Ils peuvent enfin, s’inspirant de la variante Ilyin-Zhenevsky de la défense Hollandaise, jouer e3, Fe2, 0-0, d3 et essayer de réussir la poussée e3-e4 (il existe diverses façons d’y parvenir, par exemple : Ce5, Ff3, De2 et alors seulement e3-e4, ou bien, plus simplement, Cc3 suivi d’e4).
2 – Le Gambit From
Les noirs ont une option très subtile : 1...e5!?, le Gambit From, du joueur Danois Severin From (1828–1895). Après 1…e5, les blancs peuvent transposer dans un Gambit du roi avec 2.e4. S’ils préfèrent la Bird, la partie peut se poursuivre ainsi : 2.fxe5 d6 (2...Cc6 est aussi jouable; auquel cas, recommande le MI Timothy Taylor, dans son livre sur la Bird publié en 2005, il faut répondre 3.Cc3! Cxe5 4.e4, dans l’optique de 5.d4, plutôt que 3.Cf3?! g5!, qui offre aux noirs une position assez bonne) 3.exd6 Fxd6. Ensuite, les blancs doivent jouer 4.Cf3 (et si 4...g5, soit 5.g3 g4 6.Ch4, soit 5.d4 g4 6.Ce5), et surtout pas 4.Cc3?? Dh4+ 5.g3 Dxg3+ 5.hxg3 Fxg3#. 4...Cf6, menaçant 5...Cxg4 et 6...Cxh2!, est possible aussi. Si les blancs commettent des erreurs, l’attaque noire peut s’avérer dévastatrice. Taylor considère que celle-ci a en fait peu de chances d’aboutir, mais, à vrai dire, les blancs doivent jouer avec la plus grande précision s’ils veulent annihilier les chances noires.
3 – Le Gambit Hobbs
Il s’agit d’une autre réponse agressive, bien que plus rare : 1...g5?!. La partie se poursuit habituellement comme ceci : 2.fxg5 h6, en quelque sorte, le reflet du Gambit Benko. Les blancs peuvent tout simplement rendre le pion, par 3.g6, laissant affaiblie l’aile-roi noire après 3...fxg6. Le Gambit Hobbs-Zilbermints, 1...h6 préparant 2...g5 est encore plus facile à jouer pour les blancs : 2. e4 g5 3. d4!
4 – Autres réponses
Le flexible 1...Cf6 s’est avéré possible à l’usage. Si les blancs poursuivent 2.b3?! (2.Cf3 est plus sûr), 2...d6! 3.Fb2 (ou 3.Cf3 e5! 4.fxe5 dex5 5.Cxe5?? Dd4!) e5!, le MI Michael Brooks a exposé l’idée d’une sorte de Gambit From Différé, qui pourrait être dangereux pour les blancs, par exemple, si : 4.fxe5 dxe5 5.Fxe5 Cg4! 6.Fb2 (6.Fg3 subit le même sort) Fd6!, les blancs sont plongés dans le trouble, car 7.Cf3 Cxh2! menace 8...Fg3#.

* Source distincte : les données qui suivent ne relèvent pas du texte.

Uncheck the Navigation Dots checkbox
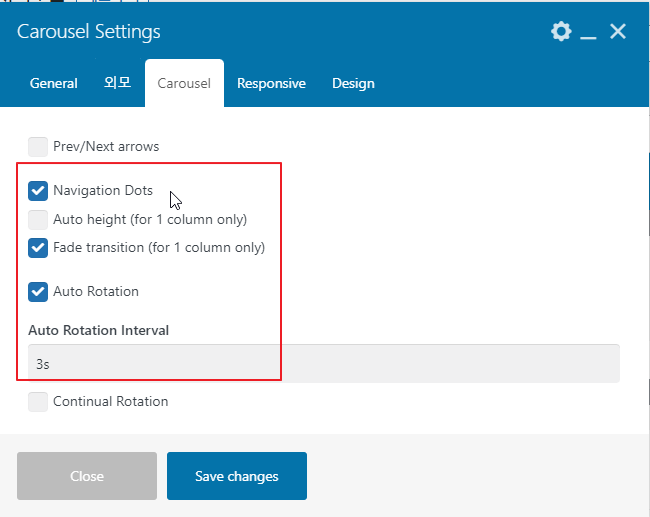This screenshot has height=517, width=650. coord(38,191)
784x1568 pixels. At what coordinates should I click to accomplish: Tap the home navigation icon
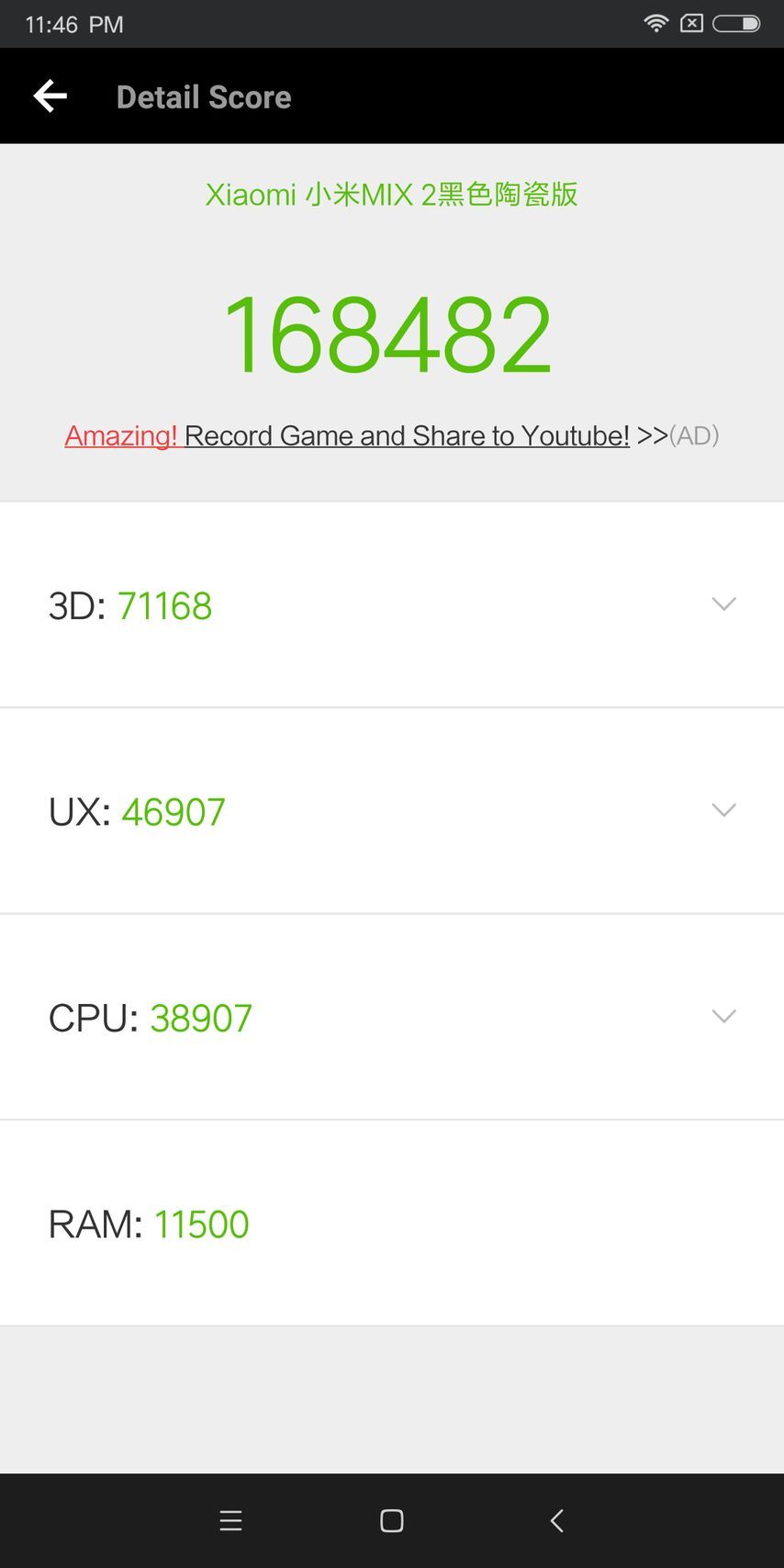(x=391, y=1520)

1...g6 est populaire également : un genre de Défense Moderne, transposable dans une défense Hollandaise inversée (si les noirs jouent ...d5 et ...c5), ou dans une Défense Sicilienne (si les blancs jouent e4 et les noirs ...c5). Les noirs interdisent de cette manière aux blancs de jouer sur la diagonale a1-h8. 1...c5 est une solution raisonnable aussi, avec l’espoir d’une transposition dans le Gambit Tal, variante de la Défense Sicilienne plutôt favorable aux noirs, après 2.e4 d5! 3.exd5 (3.Cc3, la variante poétiquement appellée « Toilette », est possible aussi) Cf6, mais les blancs ne vont pas nécessairement chercher à prendre le contrôle si vite, et peuvent construire plus lentement, avec 2.Cf3, suivi de g3, Fg2, d3 et, éventuellement, plus tard, d’e4.
Le contretemps 1...b6!? est célèbre aussi, et repose sur des bases plus sûres que lorsqu’il est joué après 1.e4 ou 1.d4, puisqu’1.f4 n’aide pas au développement blanc, et affaiblit de plus la diagonale a8-h1, étant donné qu’il rend impossible le coup f3 pour soutenir les pions centraux. La partie va souvent se poursuivre de cette façon : 2.e4 Fb7 3.d3. De même, 1...b5!?, une des formes de la Défense Polonaise, est possible aussi. Après le naturel 2.e4 Fb7, les blancs ne disposent d’aucune solution pour protéger e4 tout en continuant à attaquer b5, car 3.Cc3? b4 4.Cd5 e6 gagne un pion.
Martin Appleberry a tenté un autre contretemps : 1...Ch6!? avec l’idée de répondre à 2. b3 par 2...e5, un Gambit From Différé, et de répondre à 2.e4 par 2...d5! Toutefois, 2.Cf3 permet d’éviter ces deux lignes.
Si les noirs choisissent la réponse symétrique 1...f5, la suite blanche la plus agressive est 2.e4, menant éventuellement à un Gambit Suisse : 2...fxe4 3.Cc3 Cf6 4.g4. Ce gambit doit son nom à Aleksander Wagner (1868–1942), un joueur d’échecs polonais (et analyste en ouvertures) qui le présenta dans la partie par correspondance suisse Wagner–Kostin, 1910–1911.